*Goal of the exercise*:
The whole listing below is to be repeated without alteration.

*Task material*:
▬▬▬▬▬▬
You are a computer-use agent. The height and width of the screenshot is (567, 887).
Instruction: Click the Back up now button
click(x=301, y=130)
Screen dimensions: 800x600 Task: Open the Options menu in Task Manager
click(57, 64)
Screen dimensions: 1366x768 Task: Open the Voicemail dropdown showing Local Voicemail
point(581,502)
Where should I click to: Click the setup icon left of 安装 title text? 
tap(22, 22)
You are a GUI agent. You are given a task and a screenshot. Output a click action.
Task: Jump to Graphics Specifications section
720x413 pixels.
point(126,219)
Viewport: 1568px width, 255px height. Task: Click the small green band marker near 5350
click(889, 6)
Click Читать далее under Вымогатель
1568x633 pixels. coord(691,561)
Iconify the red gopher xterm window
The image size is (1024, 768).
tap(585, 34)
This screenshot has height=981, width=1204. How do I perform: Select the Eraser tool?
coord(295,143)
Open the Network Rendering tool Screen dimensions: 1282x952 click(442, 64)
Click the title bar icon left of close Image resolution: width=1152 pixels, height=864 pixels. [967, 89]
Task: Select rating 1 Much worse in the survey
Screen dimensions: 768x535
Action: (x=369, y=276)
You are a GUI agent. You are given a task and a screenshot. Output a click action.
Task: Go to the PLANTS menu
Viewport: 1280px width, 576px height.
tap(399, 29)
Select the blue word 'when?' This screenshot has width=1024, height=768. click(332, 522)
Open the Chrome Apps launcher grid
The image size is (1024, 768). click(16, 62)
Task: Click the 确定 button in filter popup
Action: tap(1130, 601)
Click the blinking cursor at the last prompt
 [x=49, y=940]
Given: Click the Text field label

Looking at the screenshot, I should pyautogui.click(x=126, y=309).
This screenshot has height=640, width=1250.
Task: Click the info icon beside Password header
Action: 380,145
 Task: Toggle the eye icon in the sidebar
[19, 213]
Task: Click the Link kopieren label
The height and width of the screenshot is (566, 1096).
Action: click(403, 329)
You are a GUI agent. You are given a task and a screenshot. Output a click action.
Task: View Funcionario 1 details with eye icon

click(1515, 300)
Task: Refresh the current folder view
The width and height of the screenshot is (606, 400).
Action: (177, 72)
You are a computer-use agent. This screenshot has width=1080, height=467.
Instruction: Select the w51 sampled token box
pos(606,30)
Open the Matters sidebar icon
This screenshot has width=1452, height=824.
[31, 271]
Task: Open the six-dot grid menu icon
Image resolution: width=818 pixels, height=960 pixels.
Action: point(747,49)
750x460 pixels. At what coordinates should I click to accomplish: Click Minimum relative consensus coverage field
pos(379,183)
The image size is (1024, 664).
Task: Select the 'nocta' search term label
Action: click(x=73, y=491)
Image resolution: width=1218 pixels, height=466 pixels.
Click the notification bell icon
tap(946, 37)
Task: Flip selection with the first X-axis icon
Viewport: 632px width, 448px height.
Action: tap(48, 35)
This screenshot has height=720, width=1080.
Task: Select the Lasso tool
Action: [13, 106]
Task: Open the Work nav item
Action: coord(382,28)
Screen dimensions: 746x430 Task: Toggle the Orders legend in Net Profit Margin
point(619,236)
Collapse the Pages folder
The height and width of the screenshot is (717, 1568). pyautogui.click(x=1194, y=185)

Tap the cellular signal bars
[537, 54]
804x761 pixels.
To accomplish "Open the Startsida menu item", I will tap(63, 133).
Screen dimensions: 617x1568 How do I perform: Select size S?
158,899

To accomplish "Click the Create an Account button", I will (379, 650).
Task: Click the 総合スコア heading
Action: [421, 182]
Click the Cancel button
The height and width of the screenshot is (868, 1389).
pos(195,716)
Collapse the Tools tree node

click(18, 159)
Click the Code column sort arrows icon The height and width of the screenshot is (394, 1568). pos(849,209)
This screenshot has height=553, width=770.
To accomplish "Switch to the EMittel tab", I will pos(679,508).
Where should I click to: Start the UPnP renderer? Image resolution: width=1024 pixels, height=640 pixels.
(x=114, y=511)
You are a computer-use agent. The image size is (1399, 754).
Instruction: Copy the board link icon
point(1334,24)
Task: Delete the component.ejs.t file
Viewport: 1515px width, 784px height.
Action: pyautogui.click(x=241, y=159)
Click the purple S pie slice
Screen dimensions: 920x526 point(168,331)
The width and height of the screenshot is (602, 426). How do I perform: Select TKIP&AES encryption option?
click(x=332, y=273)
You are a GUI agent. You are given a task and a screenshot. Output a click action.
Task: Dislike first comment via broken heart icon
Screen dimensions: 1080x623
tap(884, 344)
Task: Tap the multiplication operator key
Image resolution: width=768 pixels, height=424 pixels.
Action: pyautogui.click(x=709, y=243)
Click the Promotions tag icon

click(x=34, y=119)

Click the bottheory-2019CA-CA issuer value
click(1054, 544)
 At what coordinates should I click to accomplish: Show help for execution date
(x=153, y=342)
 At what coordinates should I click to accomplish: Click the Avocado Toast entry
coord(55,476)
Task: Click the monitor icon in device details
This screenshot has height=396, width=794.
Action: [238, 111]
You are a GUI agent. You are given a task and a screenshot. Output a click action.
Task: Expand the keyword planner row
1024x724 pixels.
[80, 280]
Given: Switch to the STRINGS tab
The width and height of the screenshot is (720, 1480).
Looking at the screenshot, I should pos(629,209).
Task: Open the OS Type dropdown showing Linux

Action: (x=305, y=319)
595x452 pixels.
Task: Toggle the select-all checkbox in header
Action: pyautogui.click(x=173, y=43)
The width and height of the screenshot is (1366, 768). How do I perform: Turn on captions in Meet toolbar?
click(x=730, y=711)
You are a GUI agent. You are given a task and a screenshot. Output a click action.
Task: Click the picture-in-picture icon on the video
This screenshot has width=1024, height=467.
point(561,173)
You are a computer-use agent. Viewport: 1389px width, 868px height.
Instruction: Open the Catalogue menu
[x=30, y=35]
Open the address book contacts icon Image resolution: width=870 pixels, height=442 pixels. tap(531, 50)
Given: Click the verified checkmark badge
▬▬▬▬▬▬
*Solution to the problem*:
You are a computer-use agent. The height and width of the screenshot is (567, 887).
Instruction: Click the Back up now button
click(x=301, y=130)
Screen dimensions: 800x600 Task: Open the Options menu in Task Manager
click(57, 64)
Screen dimensions: 1366x768 Task: Open the Voicemail dropdown showing Local Voicemail
point(581,502)
Where should I click to: Click the setup icon left of 安装 title text? 
tap(22, 22)
You are a GUI agent. You are given a task and a screenshot. Output a click action.
Task: Jump to Graphics Specifications section
720x413 pixels.
point(126,219)
Viewport: 1568px width, 255px height. Task: Click the small green band marker near 5350
click(889, 6)
Click Читать далее under Вымогатель
1568x633 pixels. coord(691,561)
Iconify the red gopher xterm window
The image size is (1024, 768).
tap(585, 34)
This screenshot has height=981, width=1204. How do I perform: Select the Eraser tool?
coord(295,143)
Open the Network Rendering tool Screen dimensions: 1282x952 click(442, 64)
Click the title bar icon left of close Image resolution: width=1152 pixels, height=864 pixels. [967, 89]
Task: Select rating 1 Much worse in the survey
Screen dimensions: 768x535
Action: (x=369, y=276)
You are a GUI agent. You are given a task and a screenshot. Output a click action.
Task: Go to the PLANTS menu
Viewport: 1280px width, 576px height.
tap(399, 29)
Select the blue word 'when?' This screenshot has width=1024, height=768. click(332, 522)
Open the Chrome Apps launcher grid
The image size is (1024, 768). click(16, 62)
Task: Click the 确定 button in filter popup
Action: tap(1130, 601)
Click the blinking cursor at the last prompt
 [x=49, y=940]
Given: Click the Text field label

Looking at the screenshot, I should pyautogui.click(x=126, y=309).
This screenshot has height=640, width=1250.
Task: Click the info icon beside Password header
Action: 380,145
 Task: Toggle the eye icon in the sidebar
[19, 213]
Task: Click the Link kopieren label
The height and width of the screenshot is (566, 1096).
Action: click(403, 329)
You are a GUI agent. You are given a task and a screenshot. Output a click action.
Task: View Funcionario 1 details with eye icon

click(1515, 300)
Task: Refresh the current folder view
The width and height of the screenshot is (606, 400).
Action: (177, 72)
You are a computer-use agent. This screenshot has width=1080, height=467.
Instruction: Select the w51 sampled token box
pos(606,30)
Open the Matters sidebar icon
This screenshot has width=1452, height=824.
[31, 271]
Task: Open the six-dot grid menu icon
Image resolution: width=818 pixels, height=960 pixels.
Action: point(747,49)
750x460 pixels. At what coordinates should I click to accomplish: Click Minimum relative consensus coverage field
pos(379,183)
The image size is (1024, 664).
Task: Select the 'nocta' search term label
Action: click(x=73, y=491)
Image resolution: width=1218 pixels, height=466 pixels.
Click the notification bell icon
tap(946, 37)
Task: Flip selection with the first X-axis icon
Viewport: 632px width, 448px height.
Action: tap(48, 35)
This screenshot has height=720, width=1080.
Task: Select the Lasso tool
Action: [13, 106]
Task: Open the Work nav item
Action: coord(382,28)
Screen dimensions: 746x430 Task: Toggle the Orders legend in Net Profit Margin
point(619,236)
Collapse the Pages folder
The height and width of the screenshot is (717, 1568). pyautogui.click(x=1194, y=185)

Tap the cellular signal bars
[537, 54]
804x761 pixels.
To accomplish "Open the Startsida menu item", I will tap(63, 133).
Screen dimensions: 617x1568 How do I perform: Select size S?
158,899

To accomplish "Click the Create an Account button", I will (379, 650).
Task: Click the 総合スコア heading
Action: [421, 182]
Click the Cancel button
The height and width of the screenshot is (868, 1389).
pos(195,716)
Collapse the Tools tree node

click(18, 159)
Click the Code column sort arrows icon The height and width of the screenshot is (394, 1568). pos(849,209)
This screenshot has height=553, width=770.
To accomplish "Switch to the EMittel tab", I will pos(679,508).
Where should I click to: Start the UPnP renderer? Image resolution: width=1024 pixels, height=640 pixels.
(x=114, y=511)
You are a computer-use agent. The image size is (1399, 754).
Instruction: Copy the board link icon
point(1334,24)
Task: Delete the component.ejs.t file
Viewport: 1515px width, 784px height.
Action: pyautogui.click(x=241, y=159)
Click the purple S pie slice
Screen dimensions: 920x526 point(168,331)
The width and height of the screenshot is (602, 426). How do I perform: Select TKIP&AES encryption option?
click(x=332, y=273)
You are a GUI agent. You are given a task and a screenshot. Output a click action.
Task: Dislike first comment via broken heart icon
Screen dimensions: 1080x623
tap(884, 344)
Task: Tap the multiplication operator key
Image resolution: width=768 pixels, height=424 pixels.
Action: pyautogui.click(x=709, y=243)
Click the Promotions tag icon

click(x=34, y=119)

Click the bottheory-2019CA-CA issuer value
click(1054, 544)
 At what coordinates should I click to accomplish: Show help for execution date
(x=153, y=342)
 At what coordinates should I click to accomplish: Click the Avocado Toast entry
coord(55,476)
Task: Click the monitor icon in device details
This screenshot has height=396, width=794.
Action: [238, 111]
You are a GUI agent. You are given a task and a screenshot. Output a click action.
Task: Expand the keyword planner row
1024x724 pixels.
[80, 280]
Given: Switch to the STRINGS tab
The width and height of the screenshot is (720, 1480).
Looking at the screenshot, I should pos(629,209).
Task: Open the OS Type dropdown showing Linux

Action: (x=305, y=319)
595x452 pixels.
Task: Toggle the select-all checkbox in header
Action: pyautogui.click(x=173, y=43)
The width and height of the screenshot is (1366, 768). How do I perform: Turn on captions in Meet toolbar?
click(x=730, y=711)
You are a GUI agent. You are given a task and a screenshot. Output a click action.
Task: Click the picture-in-picture icon on the video
This screenshot has width=1024, height=467.
point(561,173)
You are a computer-use agent. Viewport: 1389px width, 868px height.
Instruction: Open the Catalogue menu
[x=30, y=35]
Open the address book contacts icon Image resolution: width=870 pixels, height=442 pixels. tap(531, 50)
Given: Click the verified checkmark badge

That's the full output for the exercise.